START EXERCISE TEXT

Hannah’s Legacy

Hannah, 27 monthsHannah is sleeping peacefully right now.  The combination of Valium-Methadone-Klonopin-Baclofen-Tegretol and chloral hydrate when needed is starting to work to keep her comfortable.  We are down to using the chloral just a few times a day now instead of every 4 hours on the dot.   We may need to up her valium a bit because it is wearing off before the 6 hours are up, but at least that is something that is doable.

I love the way her face looks when she is sleeping.  So sweet, so angelic.  During the night, I spend hours just laying next to her caressing her face and body, combing my fingers through her gorgeous hair.

I think of just how amazing she is and how much beauty and happiness she has brought into my life.   How much she has opened my eyes to some wonderful feelings, insights into life, and how many thousands of times she has warmed my heart and made me smile.

She is the missing piece I didn’t realize I needed to complete our family and makes me understand what pure love is.

One of my biggest fears has always been that, in time, Hannah will be forgotten.   I know that Daddy, Ethan, Abby, and I will never forget her, but that others in our lives will.  Family  members you don’t see that often, friends you chat with every once in a great while…those that really never got to know Hannah personally.  I don’t want them ever to forget her and how important my little daughter is to me and our family.

I think because of Hannah, I have found what I want to do with the rest of my life.  She has thrown me into this world of rare disease, advocating families, special needs, etc.   Through all of this, I know what I am meant to do.

So these past few weeks, Daddy and I have started to put together the paperwork for our Little Miss Hannah Foundation.  Yes, we are finally going to do it (many of you know we have been talking about it for almost two years).   I have been working on our mission and our general focus which, in summary, is working with directly with families affected by childhood life-limiting rare diseases by providing one-on-one support and guidance, local support groups, as well as a strong emphasis on sibling support and attention services (of which are horribly lacking).

We are so fortunately that Dr. Bernstein’s office manager (who was instrumental in putting together an amazing World Rare Disease Day event in their office this year) is willing to help guide us with the paperwork so we can get our 501c3 nonprofit status.   I have also had the support of some wonderful and talented friends who have offered to help as well.

END EXERCISE TEXT
START PROVIDED DATA

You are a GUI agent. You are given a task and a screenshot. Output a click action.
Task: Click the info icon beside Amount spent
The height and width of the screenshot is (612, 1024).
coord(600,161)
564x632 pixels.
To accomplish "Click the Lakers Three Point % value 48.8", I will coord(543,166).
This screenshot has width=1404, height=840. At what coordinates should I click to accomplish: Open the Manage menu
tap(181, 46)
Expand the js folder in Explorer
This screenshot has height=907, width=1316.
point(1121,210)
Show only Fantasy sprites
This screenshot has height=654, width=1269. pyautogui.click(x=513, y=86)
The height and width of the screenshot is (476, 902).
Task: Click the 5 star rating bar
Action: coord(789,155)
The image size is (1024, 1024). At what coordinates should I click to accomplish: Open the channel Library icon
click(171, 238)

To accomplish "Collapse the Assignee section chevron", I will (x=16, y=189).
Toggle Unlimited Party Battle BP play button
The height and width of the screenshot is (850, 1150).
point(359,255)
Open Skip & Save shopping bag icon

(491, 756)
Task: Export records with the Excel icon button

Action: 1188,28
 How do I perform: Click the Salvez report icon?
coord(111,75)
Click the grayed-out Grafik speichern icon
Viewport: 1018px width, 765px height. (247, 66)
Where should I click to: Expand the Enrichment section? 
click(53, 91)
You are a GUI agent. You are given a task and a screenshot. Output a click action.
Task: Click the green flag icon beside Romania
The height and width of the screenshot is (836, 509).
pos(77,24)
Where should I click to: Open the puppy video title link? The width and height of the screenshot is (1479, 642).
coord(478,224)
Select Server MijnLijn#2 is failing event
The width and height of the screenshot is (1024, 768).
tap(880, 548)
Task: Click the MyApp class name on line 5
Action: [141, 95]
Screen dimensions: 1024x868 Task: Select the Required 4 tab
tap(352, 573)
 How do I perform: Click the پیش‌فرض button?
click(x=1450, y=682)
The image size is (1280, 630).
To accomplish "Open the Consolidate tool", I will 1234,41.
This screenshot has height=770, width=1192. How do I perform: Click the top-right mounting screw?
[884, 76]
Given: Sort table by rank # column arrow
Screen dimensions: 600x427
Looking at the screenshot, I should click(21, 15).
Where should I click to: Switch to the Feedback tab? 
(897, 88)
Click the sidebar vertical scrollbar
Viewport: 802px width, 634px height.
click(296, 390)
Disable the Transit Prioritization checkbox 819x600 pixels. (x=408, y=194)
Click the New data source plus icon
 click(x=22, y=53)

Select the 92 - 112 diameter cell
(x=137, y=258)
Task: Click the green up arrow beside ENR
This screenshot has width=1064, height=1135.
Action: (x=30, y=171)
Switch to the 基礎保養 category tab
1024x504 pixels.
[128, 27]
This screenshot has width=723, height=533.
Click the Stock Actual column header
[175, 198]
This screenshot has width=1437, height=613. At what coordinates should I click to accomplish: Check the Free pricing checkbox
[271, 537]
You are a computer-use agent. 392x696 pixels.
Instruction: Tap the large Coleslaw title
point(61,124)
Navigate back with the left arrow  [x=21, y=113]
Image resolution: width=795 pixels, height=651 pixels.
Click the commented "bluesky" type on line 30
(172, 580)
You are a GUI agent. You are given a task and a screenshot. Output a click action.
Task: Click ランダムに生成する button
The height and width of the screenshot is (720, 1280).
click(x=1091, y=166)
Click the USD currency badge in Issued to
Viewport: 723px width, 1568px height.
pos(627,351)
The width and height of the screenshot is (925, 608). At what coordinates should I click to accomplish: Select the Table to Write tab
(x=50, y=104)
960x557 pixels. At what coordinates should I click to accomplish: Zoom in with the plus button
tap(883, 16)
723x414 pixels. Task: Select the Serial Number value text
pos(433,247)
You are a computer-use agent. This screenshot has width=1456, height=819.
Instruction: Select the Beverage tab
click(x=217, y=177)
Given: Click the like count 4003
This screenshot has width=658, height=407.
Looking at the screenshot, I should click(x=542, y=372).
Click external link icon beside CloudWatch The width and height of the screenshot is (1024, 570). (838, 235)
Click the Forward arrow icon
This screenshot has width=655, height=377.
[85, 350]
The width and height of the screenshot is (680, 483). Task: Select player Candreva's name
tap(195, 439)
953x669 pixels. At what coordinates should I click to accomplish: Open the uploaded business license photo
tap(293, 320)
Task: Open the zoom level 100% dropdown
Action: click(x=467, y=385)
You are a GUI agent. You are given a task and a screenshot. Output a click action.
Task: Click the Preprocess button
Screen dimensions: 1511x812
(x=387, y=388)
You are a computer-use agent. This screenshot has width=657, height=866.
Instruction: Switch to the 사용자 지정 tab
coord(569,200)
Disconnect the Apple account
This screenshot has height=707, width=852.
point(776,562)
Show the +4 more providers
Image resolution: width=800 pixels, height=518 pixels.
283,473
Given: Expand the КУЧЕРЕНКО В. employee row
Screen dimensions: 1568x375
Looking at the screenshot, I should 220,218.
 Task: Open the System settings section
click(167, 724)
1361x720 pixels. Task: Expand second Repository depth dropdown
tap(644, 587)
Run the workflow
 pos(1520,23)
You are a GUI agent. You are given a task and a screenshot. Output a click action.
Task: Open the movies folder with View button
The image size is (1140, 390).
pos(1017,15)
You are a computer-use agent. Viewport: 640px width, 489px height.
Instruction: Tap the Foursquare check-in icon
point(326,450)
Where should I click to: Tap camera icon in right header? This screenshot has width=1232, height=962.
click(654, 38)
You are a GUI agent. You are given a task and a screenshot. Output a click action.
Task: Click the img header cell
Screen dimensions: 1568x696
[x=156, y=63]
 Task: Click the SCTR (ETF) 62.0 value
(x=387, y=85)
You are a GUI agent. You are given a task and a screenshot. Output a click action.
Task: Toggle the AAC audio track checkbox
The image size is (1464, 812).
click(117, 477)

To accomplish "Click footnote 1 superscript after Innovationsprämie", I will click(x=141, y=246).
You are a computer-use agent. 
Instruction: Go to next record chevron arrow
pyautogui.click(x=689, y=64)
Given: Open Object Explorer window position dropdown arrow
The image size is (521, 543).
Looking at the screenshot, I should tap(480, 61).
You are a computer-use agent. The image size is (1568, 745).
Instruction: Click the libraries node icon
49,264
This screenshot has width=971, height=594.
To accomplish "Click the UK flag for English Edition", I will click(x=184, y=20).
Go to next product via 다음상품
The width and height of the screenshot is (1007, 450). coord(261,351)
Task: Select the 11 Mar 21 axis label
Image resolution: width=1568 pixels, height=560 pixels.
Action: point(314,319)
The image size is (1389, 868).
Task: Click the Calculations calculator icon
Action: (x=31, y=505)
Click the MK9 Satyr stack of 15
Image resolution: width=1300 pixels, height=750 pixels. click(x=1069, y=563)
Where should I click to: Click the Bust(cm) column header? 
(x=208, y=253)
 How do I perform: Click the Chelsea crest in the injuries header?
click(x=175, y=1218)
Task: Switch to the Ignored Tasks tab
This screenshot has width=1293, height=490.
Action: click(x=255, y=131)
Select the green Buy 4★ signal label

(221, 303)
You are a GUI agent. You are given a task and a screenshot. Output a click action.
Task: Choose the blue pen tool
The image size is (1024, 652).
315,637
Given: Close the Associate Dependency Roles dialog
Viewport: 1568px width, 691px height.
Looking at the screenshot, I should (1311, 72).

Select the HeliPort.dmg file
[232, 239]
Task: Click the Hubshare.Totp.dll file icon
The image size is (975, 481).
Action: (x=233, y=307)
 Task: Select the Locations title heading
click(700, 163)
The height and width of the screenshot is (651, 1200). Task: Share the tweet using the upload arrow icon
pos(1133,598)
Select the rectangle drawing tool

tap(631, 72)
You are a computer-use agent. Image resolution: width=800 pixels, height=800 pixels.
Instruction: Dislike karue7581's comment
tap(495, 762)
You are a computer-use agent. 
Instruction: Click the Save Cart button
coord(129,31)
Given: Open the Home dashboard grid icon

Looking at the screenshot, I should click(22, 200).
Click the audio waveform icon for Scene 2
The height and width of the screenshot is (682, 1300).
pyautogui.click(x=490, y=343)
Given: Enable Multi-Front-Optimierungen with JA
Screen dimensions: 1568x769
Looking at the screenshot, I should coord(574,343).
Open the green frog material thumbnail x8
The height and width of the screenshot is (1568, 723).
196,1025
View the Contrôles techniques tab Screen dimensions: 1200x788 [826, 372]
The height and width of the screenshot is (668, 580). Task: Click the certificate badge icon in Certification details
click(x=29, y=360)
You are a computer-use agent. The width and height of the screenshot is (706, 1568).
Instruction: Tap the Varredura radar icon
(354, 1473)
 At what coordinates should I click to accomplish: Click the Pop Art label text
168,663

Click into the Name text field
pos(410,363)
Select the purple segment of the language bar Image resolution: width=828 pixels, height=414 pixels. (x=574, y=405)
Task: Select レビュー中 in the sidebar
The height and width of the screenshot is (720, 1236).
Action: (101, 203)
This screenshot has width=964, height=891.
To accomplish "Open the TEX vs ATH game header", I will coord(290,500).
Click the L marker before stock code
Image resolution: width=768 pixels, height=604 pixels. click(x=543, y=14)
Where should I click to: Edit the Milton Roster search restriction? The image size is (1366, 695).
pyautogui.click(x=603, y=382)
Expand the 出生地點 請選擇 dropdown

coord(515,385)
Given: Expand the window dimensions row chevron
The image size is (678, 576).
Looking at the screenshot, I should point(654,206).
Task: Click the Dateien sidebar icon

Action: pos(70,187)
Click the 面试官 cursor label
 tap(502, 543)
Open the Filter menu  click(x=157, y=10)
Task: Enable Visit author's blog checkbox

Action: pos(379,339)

END PROVIDED DATA

**TASK DETAILS**:
Write out everything in the Hannah text from "I think of just" down to "and our family.", swapping "heart" for "soul". The records can be set aside.

**EXERCISE ANSWER**:
I think of just how amazing she is and how much beauty and happiness she has brought into my life.   How much she has opened my eyes to some wonderful feelings, insights into life, and how many thousands of times she has warmed my soul and made me smile.

She is the missing piece I didn’t realize I needed to complete our family and makes me understand what pure love is.

One of my biggest fears has always been that, in time, Hannah will be forgotten.   I know that Daddy, Ethan, Abby, and I will never forget her, but that others in our lives will.  Family  members you don’t see that often, friends you chat with every once in a great while…those that really never got to know Hannah personally.  I don’t want them ever to forget her and how important my little daughter is to me and our family.